PROVIDED ENTRIES
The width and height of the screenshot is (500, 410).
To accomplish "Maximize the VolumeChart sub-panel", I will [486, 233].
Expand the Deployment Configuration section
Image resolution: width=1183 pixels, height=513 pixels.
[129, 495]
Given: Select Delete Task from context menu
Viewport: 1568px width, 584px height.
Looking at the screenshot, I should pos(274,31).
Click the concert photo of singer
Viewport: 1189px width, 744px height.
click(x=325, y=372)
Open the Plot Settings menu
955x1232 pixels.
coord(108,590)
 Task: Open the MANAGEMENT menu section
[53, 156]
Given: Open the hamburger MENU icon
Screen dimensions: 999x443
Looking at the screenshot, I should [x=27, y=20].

WORK INSTRUCTIONS
Write out all of the records once more, exactly.

RESPONSE TO THE TASK
The width and height of the screenshot is (500, 410).
To accomplish "Maximize the VolumeChart sub-panel", I will [486, 233].
Expand the Deployment Configuration section
Image resolution: width=1183 pixels, height=513 pixels.
[129, 495]
Given: Select Delete Task from context menu
Viewport: 1568px width, 584px height.
Looking at the screenshot, I should pos(274,31).
Click the concert photo of singer
Viewport: 1189px width, 744px height.
click(x=325, y=372)
Open the Plot Settings menu
955x1232 pixels.
coord(108,590)
 Task: Open the MANAGEMENT menu section
[53, 156]
Given: Open the hamburger MENU icon
Screen dimensions: 999x443
Looking at the screenshot, I should [x=27, y=20].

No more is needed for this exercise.